The Untreed Detectives by J. Alan Hartman
Publisher: Untreed Reads
Genre: Suspense/Mystery, Historical, Contemporary, Holiday, Paranormal, Sci-Fi/Fantasy
Length: Short Story (118 pages)
Rating: 3 Stars
Reviewed by Astilbe

Sleuth…private investigator…detective. Many names for the same job, but the role itself comes in all shapes and sizes.

Presenting a variety of detectives, culled from the various novels both published and distributed by Untreed Reads. Whether it’s a gritty clown or a children’s book author, a pig or an investigator of crimes in the nursery rhyme universe, you’ll discover a wide variety of short mysteries here from both best-selling authors and fresh voices.

This anthology contains the first new Amanda Pepper mystery in nearly a decade from award-winning mystery author Gillian Roberts, as well as original stories from Kara L. Barney, Amber Rochelle Gillet, Janet Majerus, Lesley A. Diehl, Neil Plakcy, Kaye George, Whit Howland, Albert Tucher, Herschel Cozine, Rodolfo Peña and Wade J. McMahan.

Not every mystery begins or ends with a murder. From playful to serious, this collection showcases the wide range of puzzles that a good sleuth can tackle.

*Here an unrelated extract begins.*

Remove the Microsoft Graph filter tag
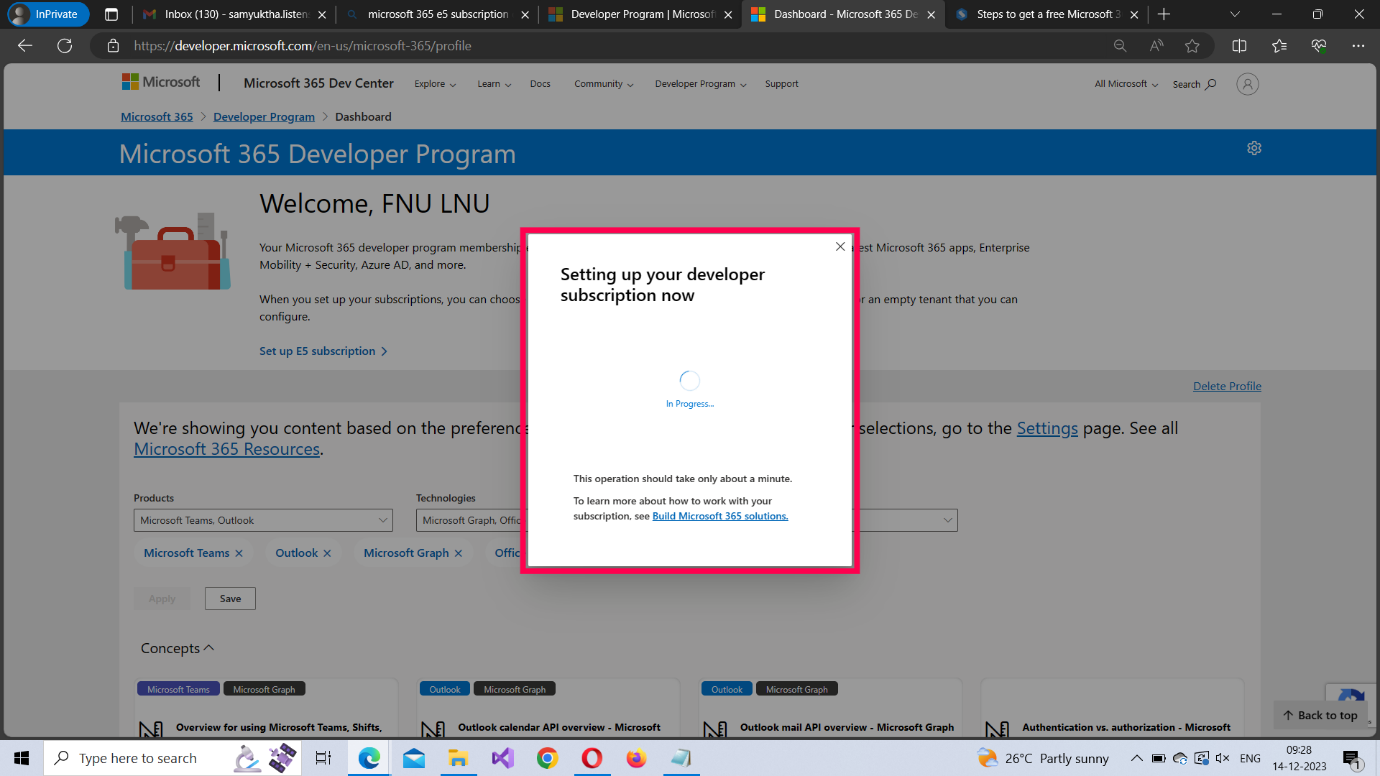 pyautogui.click(x=458, y=553)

In the introduction J. Alan Hartman describes this anthology as a “tasty set of appetizers.” As someone who was only familiar with about half of these authors I was intrigued by his description and couldn’t wait to try the rest of them. The one-paragraph character introductions before each short story are incredibly helpful. They explain personality quirks and provide very basic background sketches without giving away spoilers. I would have been confused by a many tales without this type of aid, and I’m very glad that it was included.

I’d heard of the Amanda Pepper series before, but “Faint Heart” was my first introduction to this universe. Halloween is an easy time of year to conceal one’s identity, but when an elderly woman dies suddenly Amanda wishes that the prime suspect wasn’t dressed in a gorilla suit so he or she would be easier to identify. The concept tickled my funny bone from the very first scene, and I was surprised to be just as intrigued by the secondary characters as I was with the primary ones.

Certain tales were hard to settle into even with the character introductions. In “Breathing Under Water,” Jessica Schroeder meets an incredibly talented storyteller while temporarily taking over a friend’s writing workshop. The first few paragraphs of this piece are mesmerizing, but when Jessica discovers the writer’s dark secret I found myself wishing I knew more about both of them. I knew almost nothing about Jessica’s personality in particular and had a hard time gauging what she was thinking as she attempts to help her new student.

This pattern repeated itself several other times. As I was reading I briefly wondered if I would have enjoyed those adventures more had I already been familiar with the quirks of the protagonists ahead of time. There weren’t any pacing issues and the mysteries themselves were compelling, I simply had trouble getting to know the characters as individuals.

“Angus Wants a Peanut” was by far my favorite short story in this book. Paula and Mixeti’s newest client, Ryan, recently learned that his old, sick parrot has been sent to the Farm. He’d do anything to get his bird back and hopes that all of the allowance and birthday money he’s saved up will be enough to get someone to help. I was immediately intrigued by the dilemma Mixeti and Paula face as they decide whether to take this kid on as a client, and the ending was just as novel as the original concept.

It was a little difficult to pick the right labels this collection because so many of the authors dabble with other genres. Every one of them is a mystery of some sort, though, and when they do wander into other genres it is only for a short period of time.

The Untreed Detectives is an intriguing introduction to a dozen mystery writers. The variety of topics and writing styles gives this book something that will appeal to many different types of readers. It’s a good choice for anyone in the mood to discover a new favorite author.